CONSIGNE 1 » D'après le texte sur les monopoles, quelle entreprise a voulu imposer sa Memory Stick face à la carte SD ?
CONSIGNE 2 » Recopiez le texte sur les monopoles à partir de « Dans les technologies, la » jusqu'à « Firewire par exemple. » inclus.
CONSIGNE 3 » Poursuivez le texte sur les monopoles après sa dernière phrase.

EXTRAIT CITÉ »
***

Le monopole "naturel" ne semble donc pas
avoir la cote aujourd'hui... Mais en même temps, le monopole investit d’autres
domaines, prenant de nouvelles formes, que nous allons essayer de décrypter.
Par exemple, le monopole de standard.
Dans les technologies, la guerre fait rage pour
l'emporter, et le perdant perd en général tout: PAL contre SECAM, Blu Ray contre DVD HD, etc. C'est le monopole
"naturel" actuel, qui semble irrésistible. Les tentatives d'imposer
un format "propriétaire" au bénéfice d'une position forte se sont
généralement soldés par des échecs, comme
Sony avec sa Memory Stick face à la Carte SD. Seul Apple y arrive plus
ou moins, avec Firewire par exemple.
L’émergence des nouveaux monopoles numériques
L’apparition d’internet et le basculement vers
une société de l’information ont fait évoluer cette notion de monopole : de
nouveaux systèmes monopolistiques apparaissent, plus flous. Nous les avons
classés du plus « réel »au plus virtuel.
1.
monopole de plateforme
2.
monopole d'ergonomie
3.
monopole de réseau
(social)
4.
monopole de
recommandation
1.
Monopole de plateforme
C'est
le monopole de standard, renforcé par un écosystème massif et captif. Le Système
d'exploitation informatique (OS : Windows, Mac iOS, Android ; Linux…)
en est l’archétype. Les développements réalisés en surcouche constituent un tel
investissement, de la part de développeurs et des clients, que changer n’est
quasiment plus possible, et qu’il n’y a pas de place pour de nombreux acteurs. Microsoft
a l'a exploité avec génie, avec son système d'exploitation (DOS puis Windows)
et ses logiciels (Office). C'est un monopole de compatibilité: un fichier Excel
peut être lu par le plus grand nombre; et
le fait de l’utiliser me garantit que mon modèle pourra être compris par tout
le monde. Adobe a de son côté réussi à imposer son format Acrobat (pdf) et
aussi Photoshop et Illustrator dans la création graphique. Les concurrents n'arrivent pas à rivaliser;
vous devez pouvoir lire un pdf, psd
ou ai (abréviations respectives de ces formats) pour être crédible. La guerre
est (encore) ouverte à propos de Flash, mais sa relative lourdeur, la
résistance d'Apple sur les mobiles et l'émergence du HTML 5 semble sonner
doucement son glas. Ce format web, ainsi que des formats d’échange (XML…) feront-ils
disparaitre cette forme de monopole? On nous promet depuis un certain temps que
la surcouche "web" et que le "cloud" permettront de lire
tout et n'importe quoi à partir de n'importe quel poste doté d'un navigateur
web à jours. Cependant, il n’y a qu’à voir l’écart entre la version Windows et
Mac d’Excel pour se dire que ce rêve est encore loin de la réalité, et déjà mis
à mal par les nouvelles plateformes web (Cf. 3).

***

[Données recueillies]

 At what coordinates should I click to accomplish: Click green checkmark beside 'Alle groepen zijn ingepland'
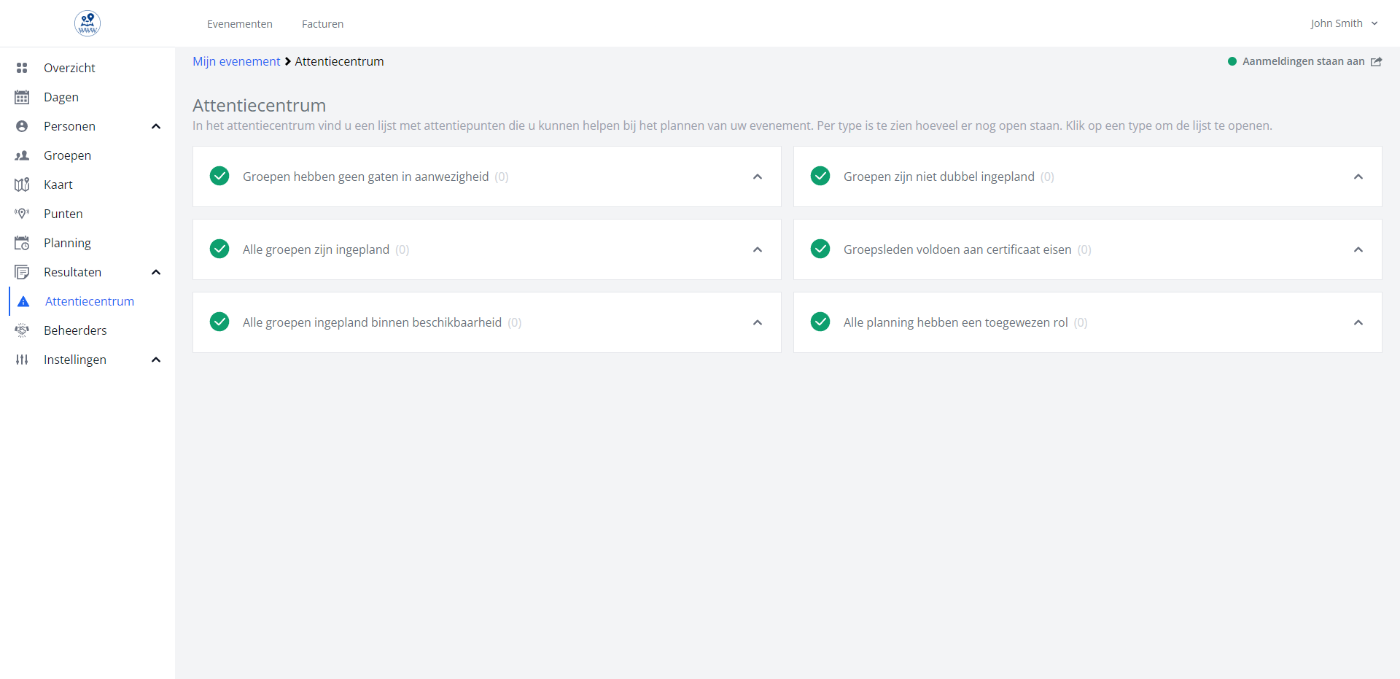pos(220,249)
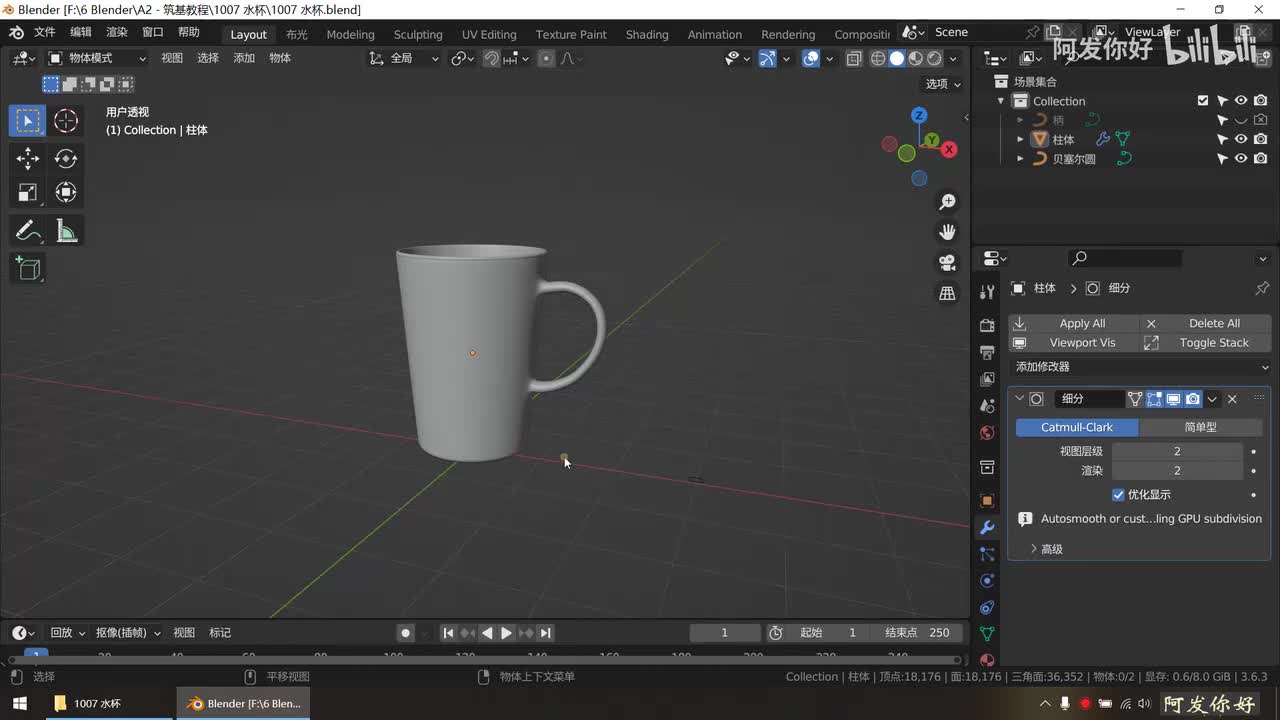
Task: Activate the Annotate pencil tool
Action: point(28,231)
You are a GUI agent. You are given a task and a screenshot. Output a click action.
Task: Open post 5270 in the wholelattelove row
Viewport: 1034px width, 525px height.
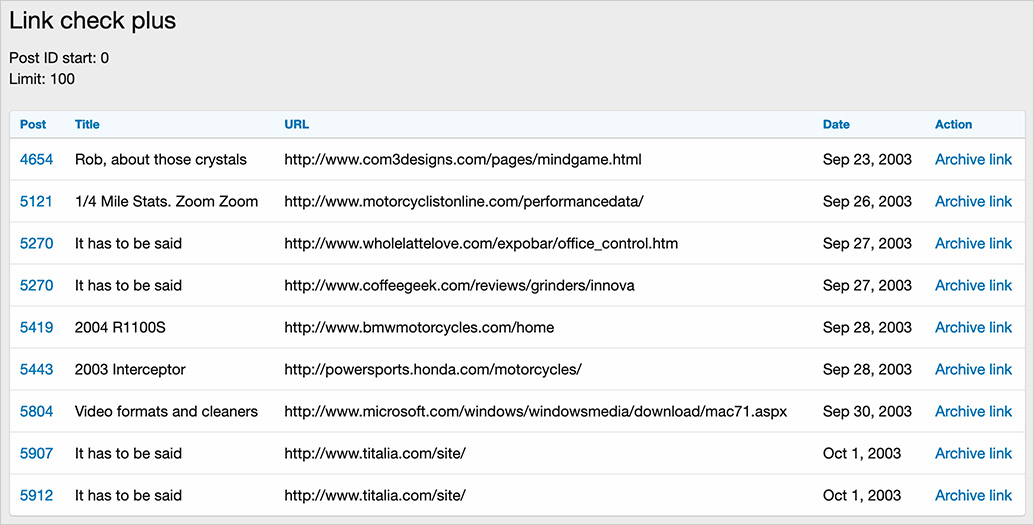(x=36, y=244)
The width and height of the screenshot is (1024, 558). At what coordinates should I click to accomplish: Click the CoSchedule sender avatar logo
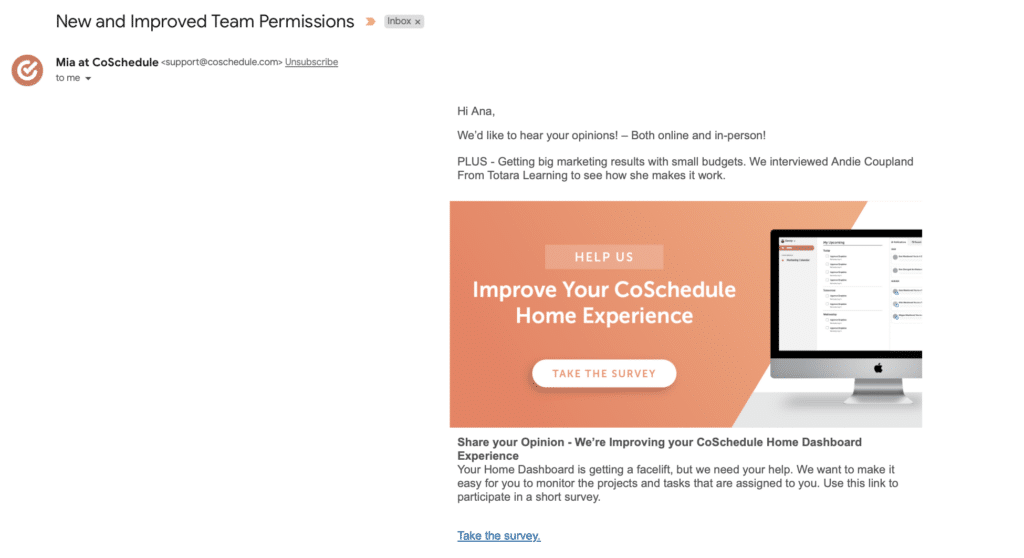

***

RÉSULTAT 1 » Sony.

RÉSULTAT 2 »
Dans les technologies, la guerre fait rage pour
l'emporter, et le perdant perd en général tout: PAL contre SECAM, Blu Ray contre DVD HD, etc. C'est le monopole
"naturel" actuel, qui semble irrésistible. Les tentatives d'imposer
un format "propriétaire" au bénéfice d'une position forte se sont
généralement soldés par des échecs, comme
Sony avec sa Memory Stick face à la Carte SD. Seul Apple y arrive plus
ou moins, avec Firewire par exemple.

RÉSULTAT 3 »
2.
Monopole d'ergonomie
Il est
plus souple que le précédent, mais néanmoins plus puissant. Même si un logiciel
peut lire le format Photoshop, l’investissement en formation est tel que j’ai
intérêt à passer mes heures à me former au "standard" : ma
valeur en sera augmentée. Le coût d'un logiciel est finalement faible par
rapport au temps nécessaire à le maitriser, et choisir un outsider cantonne
généralement à un usage basique. Et si la compatibilité de plateforme est
contournable techniquement, la double formation ne l’est pas. Le gain progresse
très rapidement avec le caractère monopolistique: facilité à avoir des
formations, des conseils, "évidence" des solutions choisies. Là encore, Microsoft et Adobe ont réussi dans
ce domaine, tandis qu'Apple a réussi ce tour de force avec l'iPhone dont les
choix d'ergonomie, qui étaient sûrement judicieux, sont aujourd'hui des
"évidences".
3.
Monopole de réseau
(social)
Un cran
plus moderne, le monopole de réseau est le combat d'aujourd'hui pour accéder au
client. Il est du même niveau que le précédent, mais l'investissement du
"consommateur" est dans la construction de son réseau et de son
contenu et non de sa compétence. Facebook, Google +, MySpace, Skype, Twitter,
LinkedIn, BBM, Flicker… tous les sites de publication convergent vers des
fonctionnalités communes: un identifiant, un réseau (des amis, qu'il faut
contacter, classer, etc.), des communications publiques (statut,
"like", etc.), des communications privées (messageries), des contenus
(photos, musique), des applications, etc. L’internaute peut difficilement
publier sur de nombreux supports, et en suivre autant. De l’autre côté, l'enjeu
du réseau est d'avoir une fidélité et une connaissance des adhérents pour
pouvoir leur "offrir" de la publicité, et de re-créer un monopole de
plateforme via les applications (jeux sur Facebook…) qui pourra être monétisé.
4.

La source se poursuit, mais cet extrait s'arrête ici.